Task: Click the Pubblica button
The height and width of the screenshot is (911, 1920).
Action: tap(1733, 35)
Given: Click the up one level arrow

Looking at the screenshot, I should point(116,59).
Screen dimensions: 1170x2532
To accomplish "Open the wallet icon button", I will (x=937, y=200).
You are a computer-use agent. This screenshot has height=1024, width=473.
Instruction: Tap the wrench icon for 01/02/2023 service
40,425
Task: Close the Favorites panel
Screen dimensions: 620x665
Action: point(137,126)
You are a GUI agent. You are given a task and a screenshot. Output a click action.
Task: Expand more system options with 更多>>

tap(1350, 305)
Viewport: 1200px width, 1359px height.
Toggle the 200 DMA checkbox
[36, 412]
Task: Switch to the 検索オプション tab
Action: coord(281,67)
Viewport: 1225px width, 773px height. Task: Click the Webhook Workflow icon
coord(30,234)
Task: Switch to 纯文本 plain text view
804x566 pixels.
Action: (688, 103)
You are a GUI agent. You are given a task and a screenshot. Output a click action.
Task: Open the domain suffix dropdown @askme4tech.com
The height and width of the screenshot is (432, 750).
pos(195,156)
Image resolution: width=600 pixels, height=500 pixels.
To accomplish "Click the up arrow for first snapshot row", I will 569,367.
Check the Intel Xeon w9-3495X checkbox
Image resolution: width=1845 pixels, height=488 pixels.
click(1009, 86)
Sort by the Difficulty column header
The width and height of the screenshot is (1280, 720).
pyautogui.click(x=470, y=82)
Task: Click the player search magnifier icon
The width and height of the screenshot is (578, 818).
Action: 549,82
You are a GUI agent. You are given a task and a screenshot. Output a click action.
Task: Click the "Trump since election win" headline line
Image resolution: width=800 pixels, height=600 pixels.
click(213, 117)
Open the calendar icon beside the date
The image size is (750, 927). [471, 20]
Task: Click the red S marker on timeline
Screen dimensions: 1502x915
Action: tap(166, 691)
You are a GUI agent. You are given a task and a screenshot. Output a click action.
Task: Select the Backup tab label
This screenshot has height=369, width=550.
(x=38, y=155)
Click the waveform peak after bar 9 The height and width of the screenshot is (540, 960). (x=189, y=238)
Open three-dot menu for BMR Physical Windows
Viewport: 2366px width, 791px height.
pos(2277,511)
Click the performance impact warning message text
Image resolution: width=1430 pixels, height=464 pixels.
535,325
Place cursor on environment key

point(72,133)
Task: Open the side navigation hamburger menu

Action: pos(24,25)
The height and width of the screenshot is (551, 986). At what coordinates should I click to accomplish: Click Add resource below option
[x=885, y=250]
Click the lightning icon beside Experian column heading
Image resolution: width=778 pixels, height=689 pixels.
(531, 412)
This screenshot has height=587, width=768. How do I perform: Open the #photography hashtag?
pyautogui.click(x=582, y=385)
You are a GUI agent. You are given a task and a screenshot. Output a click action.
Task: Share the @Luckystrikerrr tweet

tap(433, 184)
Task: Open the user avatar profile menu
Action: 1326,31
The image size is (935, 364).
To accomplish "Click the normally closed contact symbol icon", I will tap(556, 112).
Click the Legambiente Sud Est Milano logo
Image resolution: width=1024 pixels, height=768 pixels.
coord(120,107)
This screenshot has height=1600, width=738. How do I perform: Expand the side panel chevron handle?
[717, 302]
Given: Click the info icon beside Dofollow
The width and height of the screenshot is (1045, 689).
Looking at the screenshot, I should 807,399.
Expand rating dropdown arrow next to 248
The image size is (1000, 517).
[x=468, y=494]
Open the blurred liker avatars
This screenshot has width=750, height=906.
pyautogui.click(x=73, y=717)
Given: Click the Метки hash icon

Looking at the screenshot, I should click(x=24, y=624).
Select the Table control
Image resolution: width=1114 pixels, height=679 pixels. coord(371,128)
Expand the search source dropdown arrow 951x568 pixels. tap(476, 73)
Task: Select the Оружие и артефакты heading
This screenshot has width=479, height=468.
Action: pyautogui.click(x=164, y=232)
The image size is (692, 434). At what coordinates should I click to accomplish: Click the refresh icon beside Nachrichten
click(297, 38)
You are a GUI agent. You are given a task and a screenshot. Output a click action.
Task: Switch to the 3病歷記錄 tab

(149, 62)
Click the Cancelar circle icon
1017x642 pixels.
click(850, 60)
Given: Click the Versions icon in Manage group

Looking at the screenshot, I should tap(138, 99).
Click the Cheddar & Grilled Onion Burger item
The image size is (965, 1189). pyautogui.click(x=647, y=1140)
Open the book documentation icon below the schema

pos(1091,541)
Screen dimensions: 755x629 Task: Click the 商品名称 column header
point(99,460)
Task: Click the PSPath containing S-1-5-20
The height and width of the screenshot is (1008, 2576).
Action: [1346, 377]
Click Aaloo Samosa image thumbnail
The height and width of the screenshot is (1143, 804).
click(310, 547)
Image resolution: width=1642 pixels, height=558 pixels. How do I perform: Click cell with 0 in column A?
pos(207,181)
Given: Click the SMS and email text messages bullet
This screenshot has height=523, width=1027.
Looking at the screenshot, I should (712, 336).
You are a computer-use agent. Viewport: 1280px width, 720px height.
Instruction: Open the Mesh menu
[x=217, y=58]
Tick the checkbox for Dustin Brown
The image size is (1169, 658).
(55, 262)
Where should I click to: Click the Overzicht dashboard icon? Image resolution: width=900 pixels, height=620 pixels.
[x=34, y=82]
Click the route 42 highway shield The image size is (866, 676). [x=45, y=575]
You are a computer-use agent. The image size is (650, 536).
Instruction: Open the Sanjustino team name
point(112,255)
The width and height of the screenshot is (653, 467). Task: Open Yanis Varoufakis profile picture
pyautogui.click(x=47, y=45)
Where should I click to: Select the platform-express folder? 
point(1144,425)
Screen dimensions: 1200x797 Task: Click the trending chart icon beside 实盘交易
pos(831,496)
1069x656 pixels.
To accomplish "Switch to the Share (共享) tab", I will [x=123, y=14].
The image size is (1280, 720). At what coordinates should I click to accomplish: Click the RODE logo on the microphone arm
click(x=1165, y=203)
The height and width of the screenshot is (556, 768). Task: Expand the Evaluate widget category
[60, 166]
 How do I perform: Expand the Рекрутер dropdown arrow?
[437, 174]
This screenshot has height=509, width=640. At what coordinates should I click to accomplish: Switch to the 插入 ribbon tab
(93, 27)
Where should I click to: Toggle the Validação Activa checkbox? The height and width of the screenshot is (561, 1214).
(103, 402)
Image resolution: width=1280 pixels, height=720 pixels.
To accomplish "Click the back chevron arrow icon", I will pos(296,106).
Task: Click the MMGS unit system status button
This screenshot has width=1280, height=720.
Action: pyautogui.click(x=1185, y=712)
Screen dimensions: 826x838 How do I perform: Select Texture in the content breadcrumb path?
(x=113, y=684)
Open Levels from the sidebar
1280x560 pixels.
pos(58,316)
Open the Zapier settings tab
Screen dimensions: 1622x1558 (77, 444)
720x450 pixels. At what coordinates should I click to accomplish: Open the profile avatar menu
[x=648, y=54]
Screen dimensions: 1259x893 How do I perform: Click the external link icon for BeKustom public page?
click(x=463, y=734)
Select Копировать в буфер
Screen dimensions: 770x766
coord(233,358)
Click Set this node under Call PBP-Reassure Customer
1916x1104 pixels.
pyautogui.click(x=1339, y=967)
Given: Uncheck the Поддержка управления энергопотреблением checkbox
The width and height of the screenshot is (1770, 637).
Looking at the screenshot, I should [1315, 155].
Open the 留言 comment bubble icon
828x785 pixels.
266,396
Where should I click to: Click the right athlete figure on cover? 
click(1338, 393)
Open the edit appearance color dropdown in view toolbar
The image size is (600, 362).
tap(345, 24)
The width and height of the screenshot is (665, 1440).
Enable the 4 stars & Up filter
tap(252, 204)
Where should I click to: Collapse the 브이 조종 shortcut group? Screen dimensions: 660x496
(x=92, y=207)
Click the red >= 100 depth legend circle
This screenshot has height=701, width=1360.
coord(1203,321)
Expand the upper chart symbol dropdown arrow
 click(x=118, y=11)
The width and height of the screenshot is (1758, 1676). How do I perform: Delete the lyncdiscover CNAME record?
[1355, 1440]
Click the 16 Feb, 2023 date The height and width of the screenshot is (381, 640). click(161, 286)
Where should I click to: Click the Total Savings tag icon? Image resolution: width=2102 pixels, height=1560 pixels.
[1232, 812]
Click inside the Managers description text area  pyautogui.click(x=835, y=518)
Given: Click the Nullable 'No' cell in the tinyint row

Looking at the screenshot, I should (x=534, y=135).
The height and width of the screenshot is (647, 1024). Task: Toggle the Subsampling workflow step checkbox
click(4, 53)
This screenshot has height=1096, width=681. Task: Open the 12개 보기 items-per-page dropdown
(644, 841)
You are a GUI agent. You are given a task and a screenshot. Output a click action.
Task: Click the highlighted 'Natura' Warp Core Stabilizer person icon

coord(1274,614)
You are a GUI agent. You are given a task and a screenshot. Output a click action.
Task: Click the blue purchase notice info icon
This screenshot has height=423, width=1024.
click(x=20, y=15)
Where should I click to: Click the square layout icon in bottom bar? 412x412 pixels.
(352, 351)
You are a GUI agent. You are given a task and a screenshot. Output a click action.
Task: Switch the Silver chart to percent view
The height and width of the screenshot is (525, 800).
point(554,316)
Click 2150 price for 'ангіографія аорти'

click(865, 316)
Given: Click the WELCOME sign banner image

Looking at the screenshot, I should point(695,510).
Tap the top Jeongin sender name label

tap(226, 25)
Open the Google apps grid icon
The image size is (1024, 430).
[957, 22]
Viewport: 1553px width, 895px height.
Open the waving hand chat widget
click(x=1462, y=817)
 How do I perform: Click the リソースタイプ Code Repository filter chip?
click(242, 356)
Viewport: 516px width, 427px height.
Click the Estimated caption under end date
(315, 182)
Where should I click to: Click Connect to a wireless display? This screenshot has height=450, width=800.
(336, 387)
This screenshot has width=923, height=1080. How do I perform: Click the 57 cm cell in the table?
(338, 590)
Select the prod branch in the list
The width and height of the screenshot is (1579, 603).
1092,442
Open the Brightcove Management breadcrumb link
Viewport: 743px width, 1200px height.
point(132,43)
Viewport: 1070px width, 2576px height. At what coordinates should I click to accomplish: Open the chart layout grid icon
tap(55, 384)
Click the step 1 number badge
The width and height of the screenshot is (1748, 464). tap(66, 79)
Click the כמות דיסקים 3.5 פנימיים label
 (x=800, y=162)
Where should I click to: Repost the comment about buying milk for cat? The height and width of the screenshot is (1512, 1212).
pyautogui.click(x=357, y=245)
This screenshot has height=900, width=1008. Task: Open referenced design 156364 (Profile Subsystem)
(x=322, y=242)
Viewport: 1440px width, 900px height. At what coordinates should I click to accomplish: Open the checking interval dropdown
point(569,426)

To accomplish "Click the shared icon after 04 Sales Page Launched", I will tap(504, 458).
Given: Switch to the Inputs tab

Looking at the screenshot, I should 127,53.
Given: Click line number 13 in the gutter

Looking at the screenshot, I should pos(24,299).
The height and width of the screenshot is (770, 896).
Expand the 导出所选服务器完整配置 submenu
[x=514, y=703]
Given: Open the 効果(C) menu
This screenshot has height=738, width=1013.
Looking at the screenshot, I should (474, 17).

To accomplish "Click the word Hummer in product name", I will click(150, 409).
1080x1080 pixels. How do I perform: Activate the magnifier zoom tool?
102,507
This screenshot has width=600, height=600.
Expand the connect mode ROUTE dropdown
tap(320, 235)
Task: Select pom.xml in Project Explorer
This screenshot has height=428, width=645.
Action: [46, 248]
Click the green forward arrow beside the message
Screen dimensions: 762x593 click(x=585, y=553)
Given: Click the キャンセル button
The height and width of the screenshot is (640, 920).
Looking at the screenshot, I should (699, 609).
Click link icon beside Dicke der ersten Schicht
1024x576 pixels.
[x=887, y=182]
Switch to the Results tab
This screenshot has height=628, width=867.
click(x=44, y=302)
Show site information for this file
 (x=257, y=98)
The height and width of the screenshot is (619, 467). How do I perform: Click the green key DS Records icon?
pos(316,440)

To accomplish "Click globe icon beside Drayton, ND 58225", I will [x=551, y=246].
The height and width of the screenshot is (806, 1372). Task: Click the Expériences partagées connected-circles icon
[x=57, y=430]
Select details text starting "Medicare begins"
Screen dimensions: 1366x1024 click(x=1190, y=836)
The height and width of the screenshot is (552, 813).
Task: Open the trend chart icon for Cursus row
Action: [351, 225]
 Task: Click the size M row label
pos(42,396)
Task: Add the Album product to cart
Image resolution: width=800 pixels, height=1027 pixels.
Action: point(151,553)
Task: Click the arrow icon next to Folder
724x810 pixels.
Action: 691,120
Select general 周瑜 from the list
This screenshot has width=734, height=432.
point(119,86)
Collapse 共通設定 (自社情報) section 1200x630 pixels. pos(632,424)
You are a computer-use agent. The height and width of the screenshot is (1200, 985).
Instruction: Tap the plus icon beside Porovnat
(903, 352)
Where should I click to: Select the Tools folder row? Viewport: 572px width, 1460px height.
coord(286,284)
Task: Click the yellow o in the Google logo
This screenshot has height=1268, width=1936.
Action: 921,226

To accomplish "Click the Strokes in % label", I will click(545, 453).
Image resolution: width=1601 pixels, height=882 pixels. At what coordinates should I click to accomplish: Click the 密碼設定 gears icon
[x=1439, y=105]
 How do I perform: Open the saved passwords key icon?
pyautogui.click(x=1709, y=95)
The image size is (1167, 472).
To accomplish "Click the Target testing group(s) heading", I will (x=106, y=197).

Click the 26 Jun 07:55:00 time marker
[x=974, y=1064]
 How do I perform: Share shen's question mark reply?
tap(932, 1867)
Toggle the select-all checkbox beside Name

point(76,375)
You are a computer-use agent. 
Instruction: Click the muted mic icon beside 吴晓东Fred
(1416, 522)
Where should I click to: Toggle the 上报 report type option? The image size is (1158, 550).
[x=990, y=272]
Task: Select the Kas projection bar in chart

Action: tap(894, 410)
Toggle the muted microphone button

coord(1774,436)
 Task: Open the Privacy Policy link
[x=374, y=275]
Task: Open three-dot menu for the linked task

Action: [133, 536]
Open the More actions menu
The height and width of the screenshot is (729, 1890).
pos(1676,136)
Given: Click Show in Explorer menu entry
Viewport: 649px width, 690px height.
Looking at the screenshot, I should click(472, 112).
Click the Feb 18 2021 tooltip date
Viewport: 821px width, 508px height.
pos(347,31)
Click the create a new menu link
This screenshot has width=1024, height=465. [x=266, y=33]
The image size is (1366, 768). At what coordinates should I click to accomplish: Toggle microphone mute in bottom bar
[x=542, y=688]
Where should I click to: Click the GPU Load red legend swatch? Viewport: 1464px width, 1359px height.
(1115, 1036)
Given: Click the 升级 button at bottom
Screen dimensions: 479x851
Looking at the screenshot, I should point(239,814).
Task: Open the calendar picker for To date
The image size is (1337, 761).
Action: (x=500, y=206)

== == ==

### Exercise description
Up to and including the line with "Task: Open the domain", restate the records above word for word from the very first line.

### Response area
Task: Click the Pubblica button
The height and width of the screenshot is (911, 1920).
Action: tap(1733, 35)
Given: Click the up one level arrow

Looking at the screenshot, I should point(116,59).
Screen dimensions: 1170x2532
To accomplish "Open the wallet icon button", I will (x=937, y=200).
You are a computer-use agent. This screenshot has height=1024, width=473.
Instruction: Tap the wrench icon for 01/02/2023 service
40,425
Task: Close the Favorites panel
Screen dimensions: 620x665
Action: point(137,126)
You are a GUI agent. You are given a task and a screenshot. Output a click action.
Task: Expand more system options with 更多>>

tap(1350, 305)
Viewport: 1200px width, 1359px height.
Toggle the 200 DMA checkbox
[36, 412]
Task: Switch to the 検索オプション tab
Action: coord(281,67)
Viewport: 1225px width, 773px height. Task: Click the Webhook Workflow icon
coord(30,234)
Task: Switch to 纯文本 plain text view
804x566 pixels.
Action: (688, 103)
You are a GUI agent. You are given a task and a screenshot. Output a click action.
Task: Open the domain suffix dropdown @askme4tech.com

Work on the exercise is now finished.